== Source data
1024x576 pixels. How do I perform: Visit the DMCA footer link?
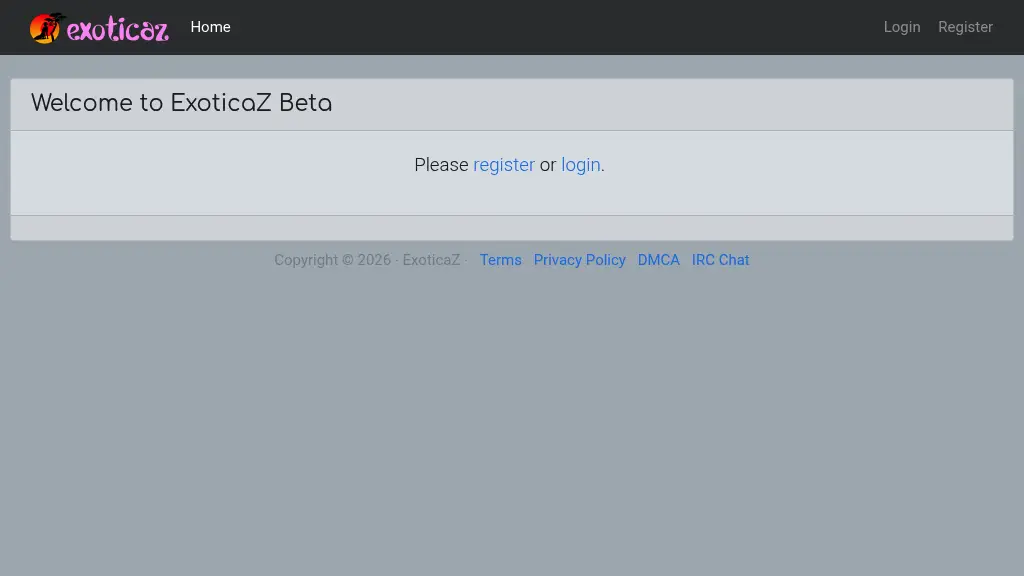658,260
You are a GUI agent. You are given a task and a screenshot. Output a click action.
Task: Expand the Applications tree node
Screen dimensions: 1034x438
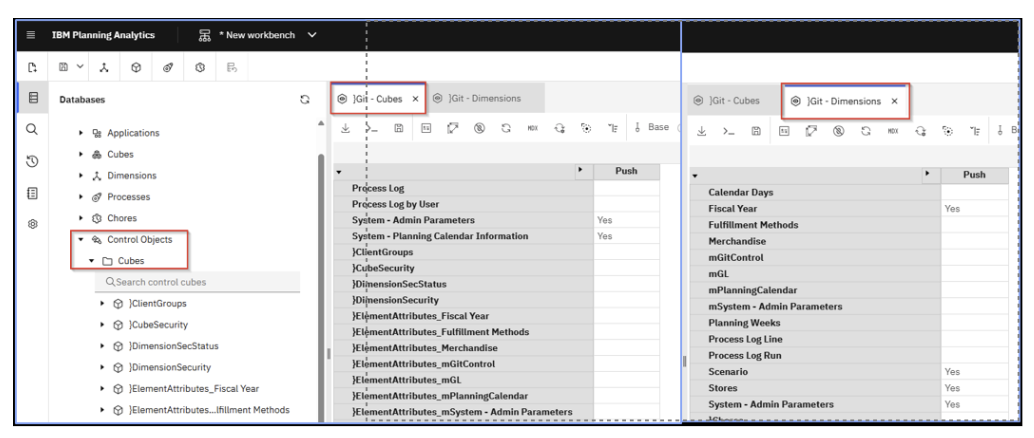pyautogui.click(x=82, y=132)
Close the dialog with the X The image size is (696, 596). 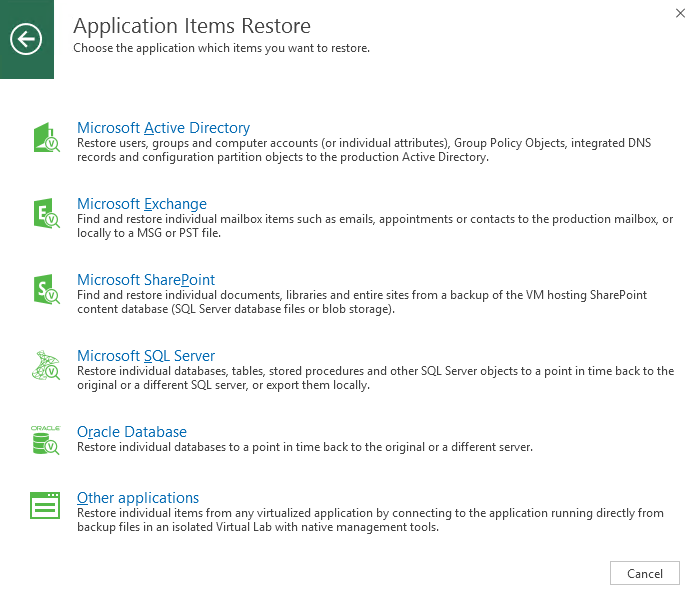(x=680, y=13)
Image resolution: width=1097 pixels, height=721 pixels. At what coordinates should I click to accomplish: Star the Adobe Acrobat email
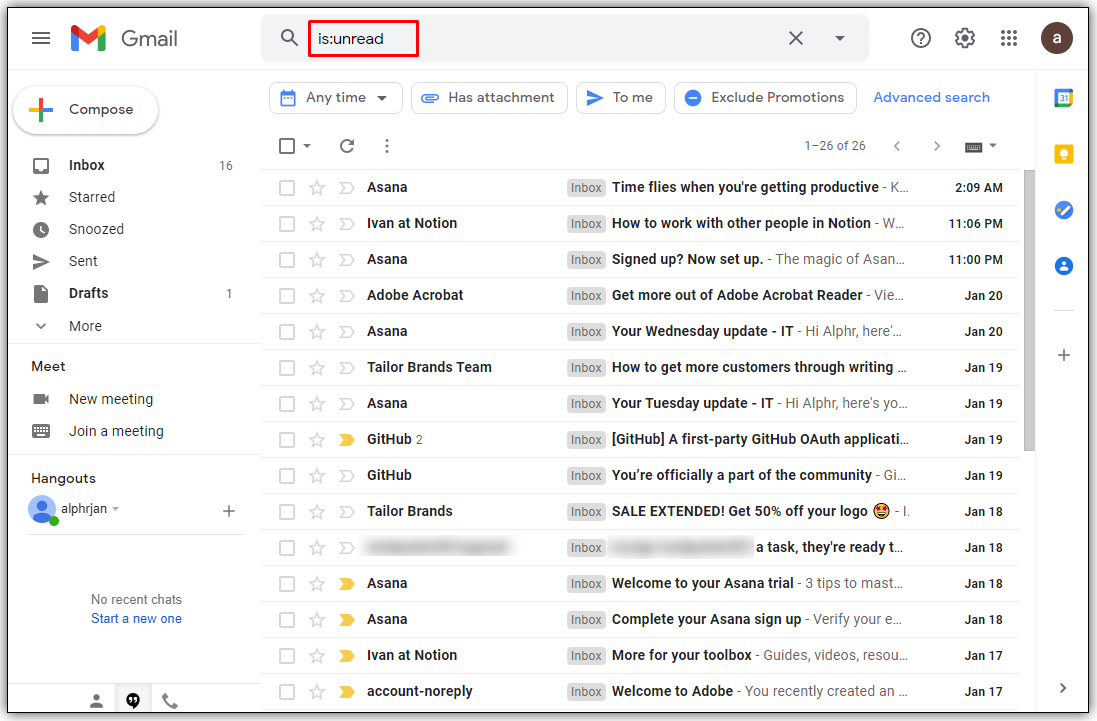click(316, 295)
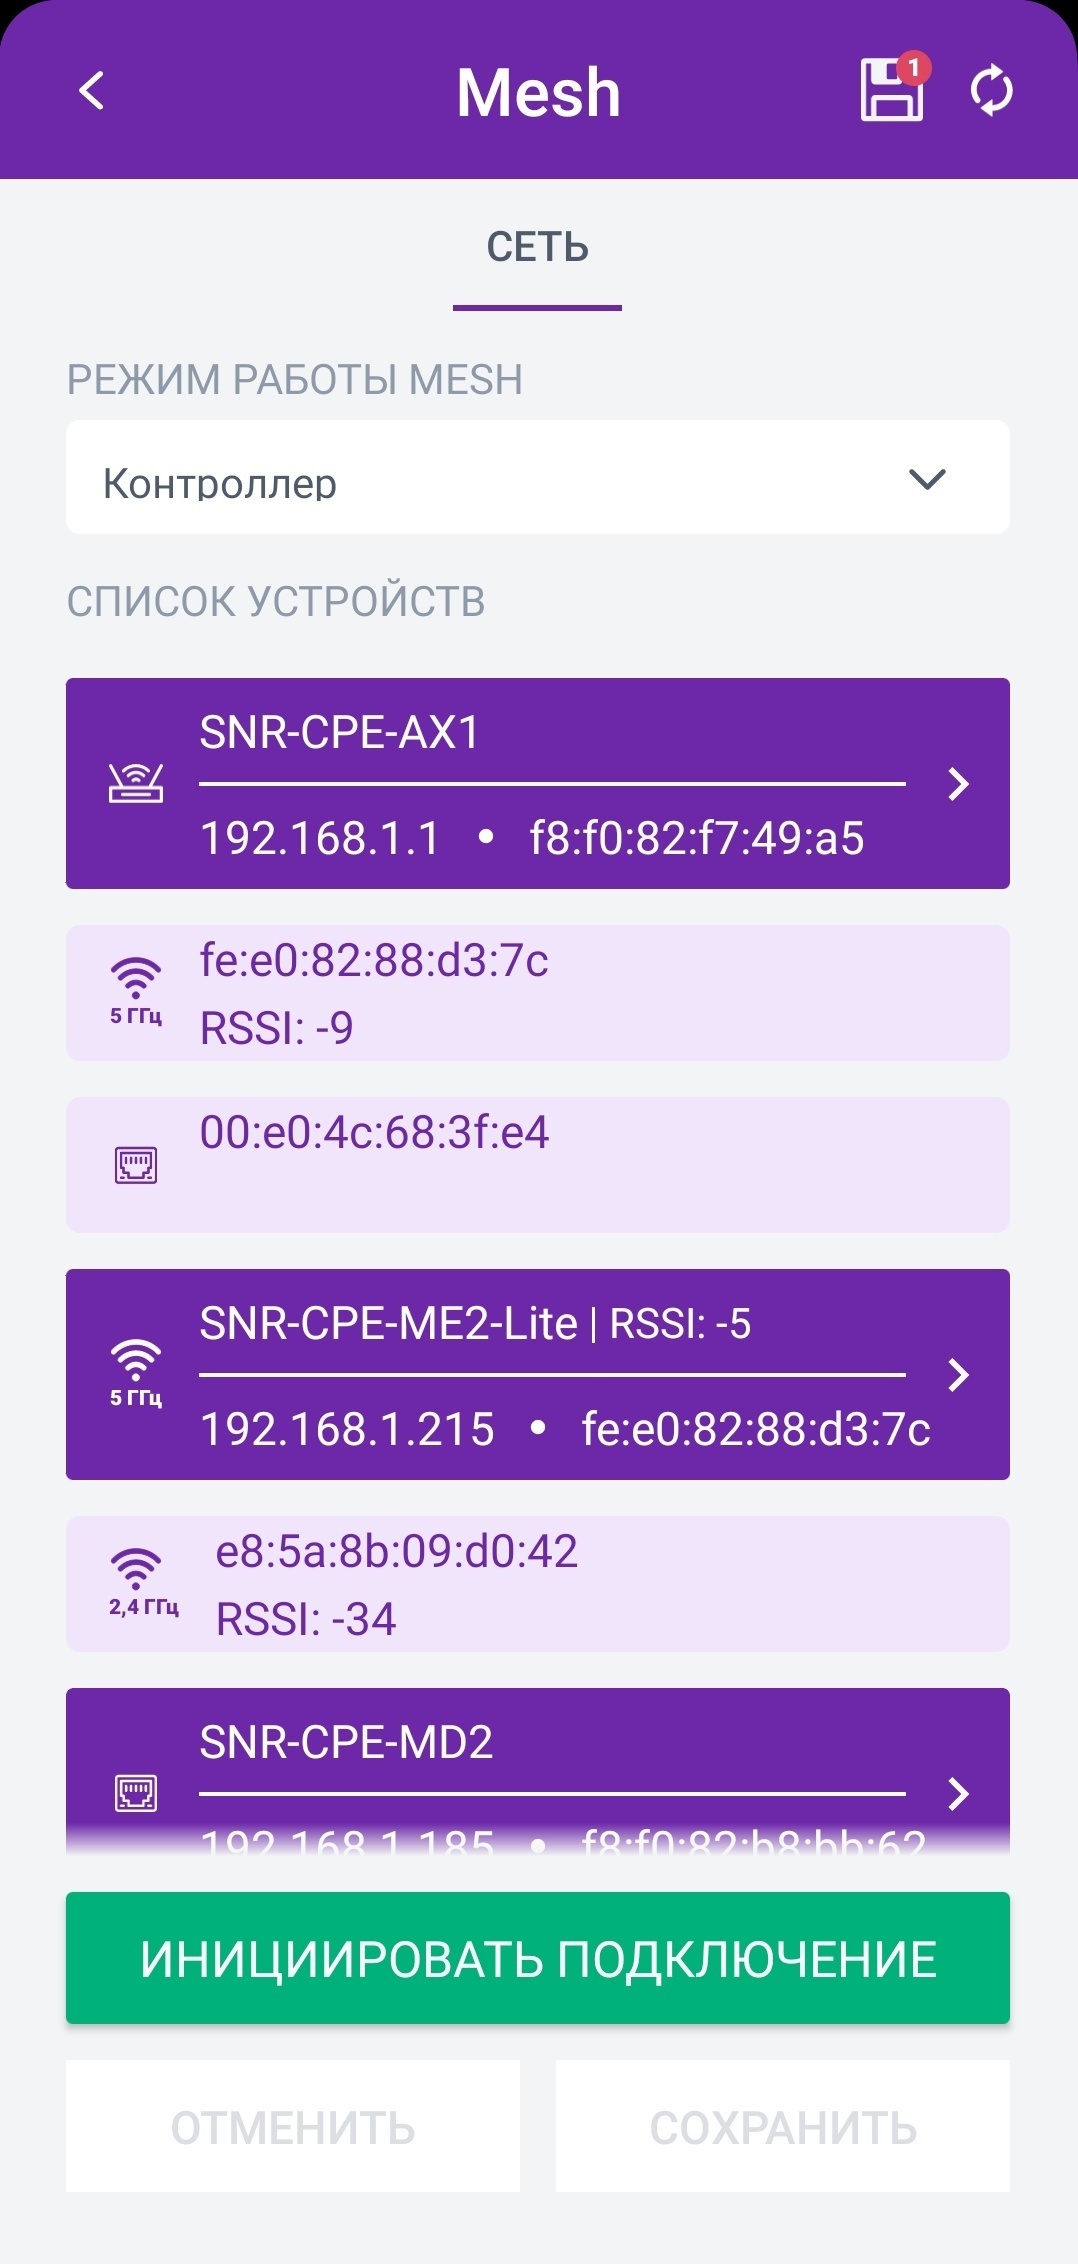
====
== Source data
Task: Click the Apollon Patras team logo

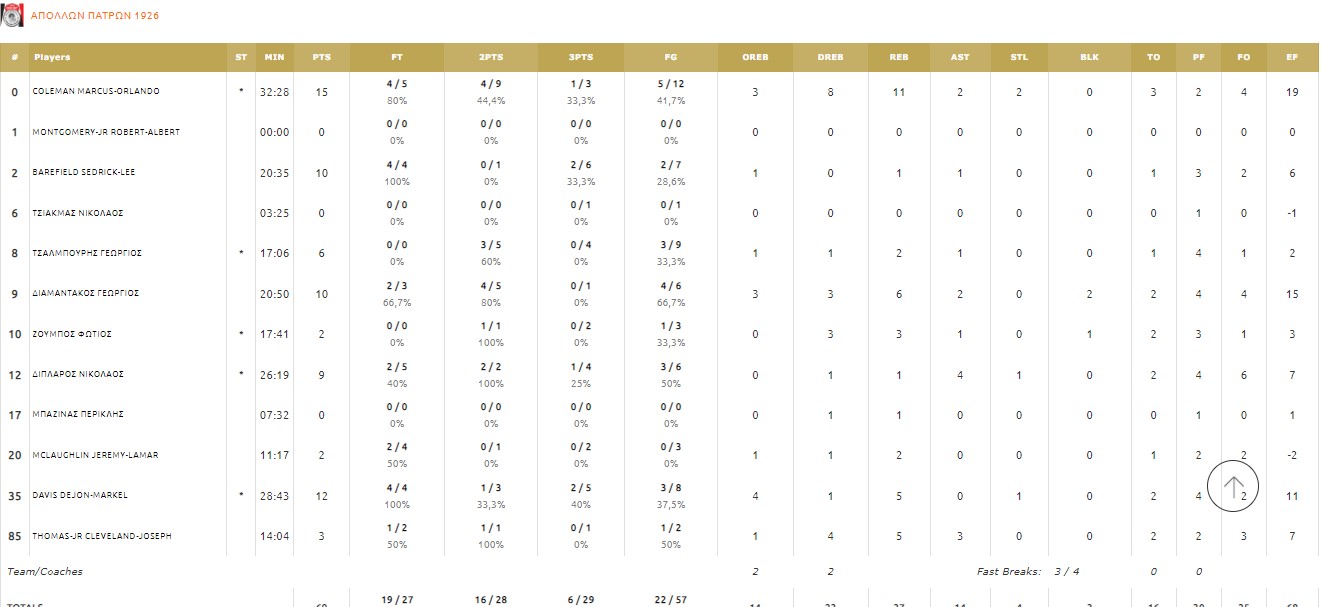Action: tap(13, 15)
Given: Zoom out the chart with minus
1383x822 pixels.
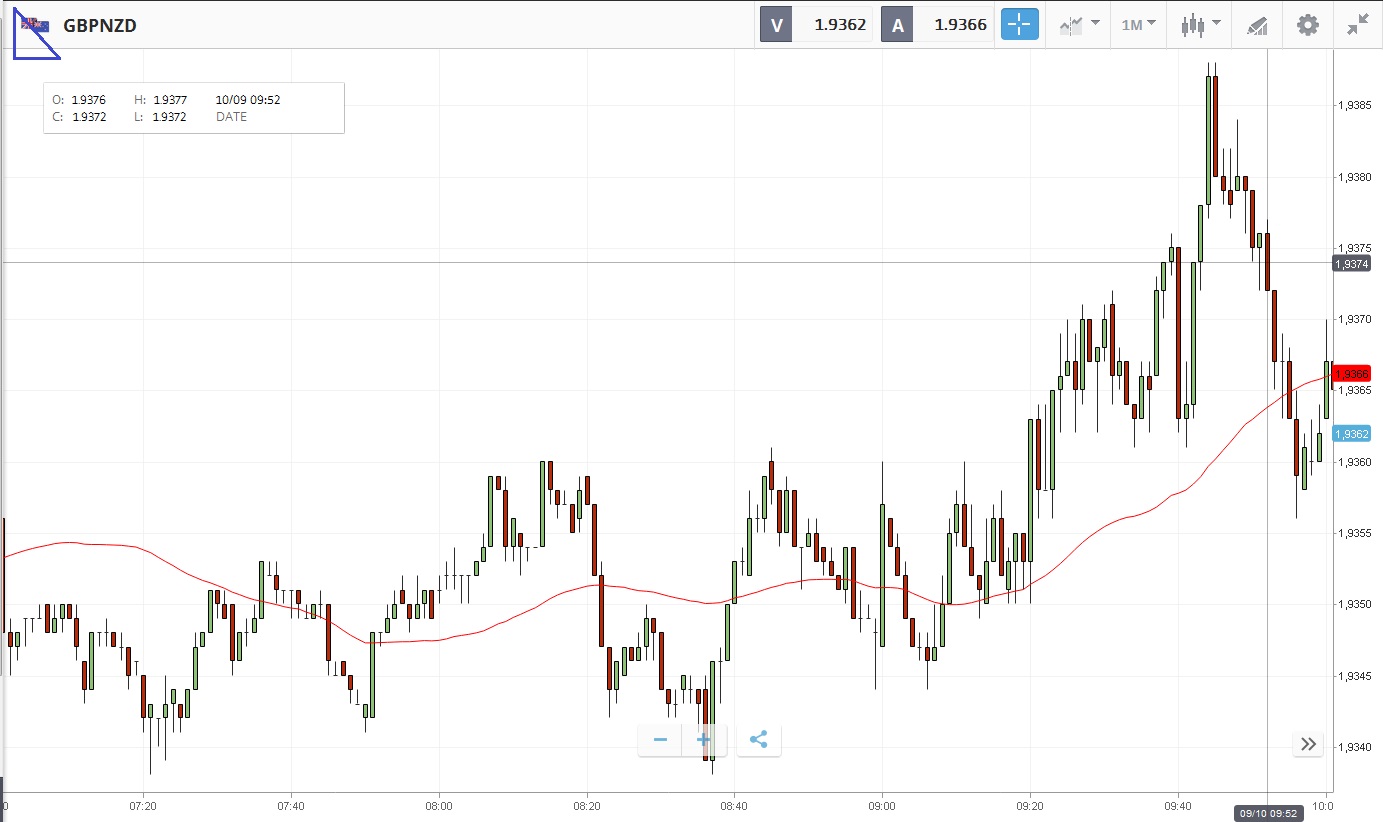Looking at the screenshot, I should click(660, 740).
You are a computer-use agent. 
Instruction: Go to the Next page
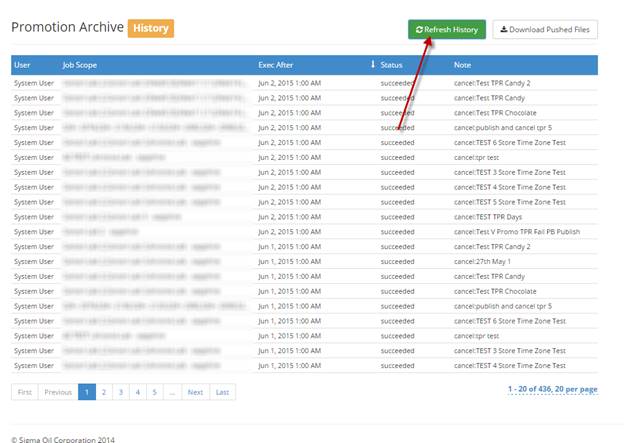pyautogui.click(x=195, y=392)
====
== Source data
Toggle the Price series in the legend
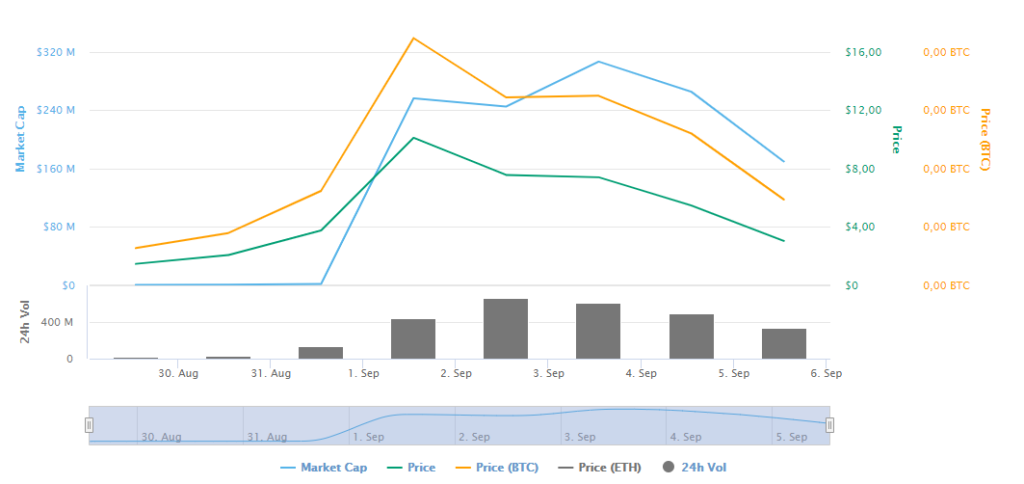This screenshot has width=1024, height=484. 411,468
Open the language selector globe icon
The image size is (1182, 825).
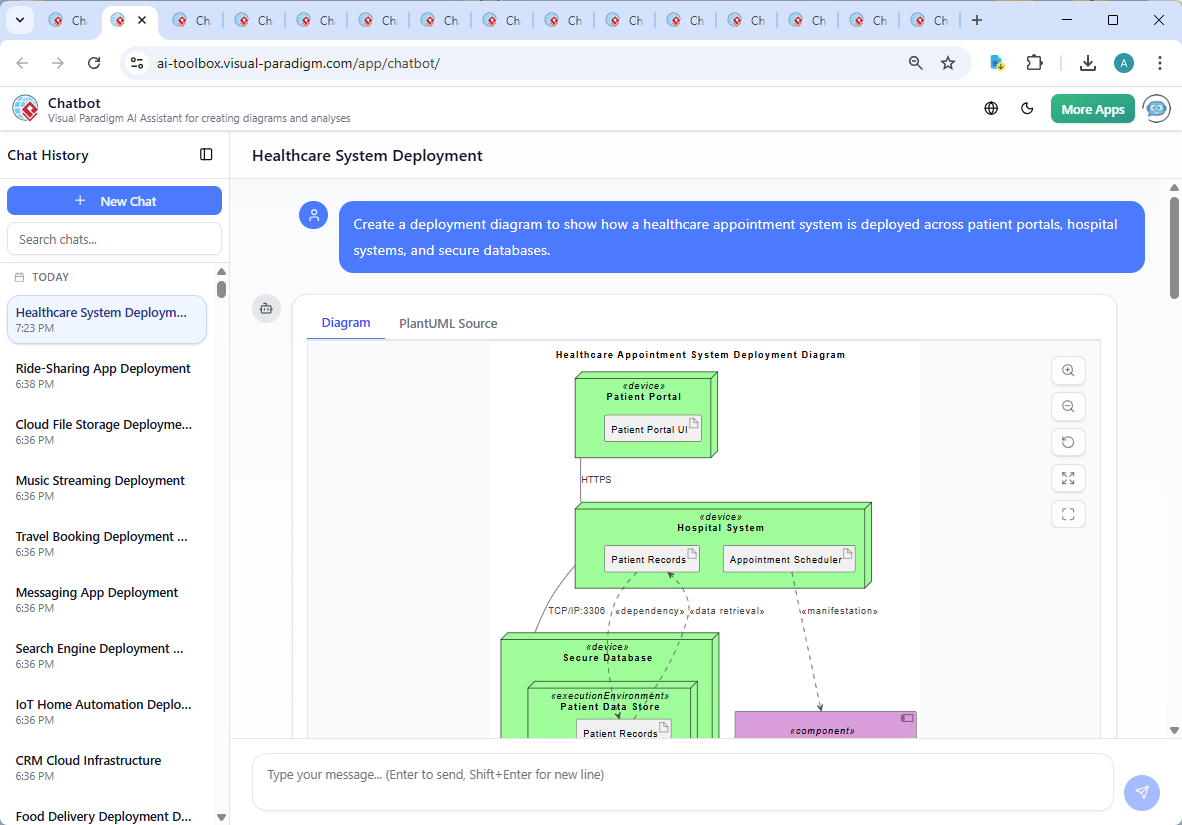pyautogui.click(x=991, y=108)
====
● What is needed
Determine how many lines in the records contain "agent", and reply with the number only.

● Result for this exercise
2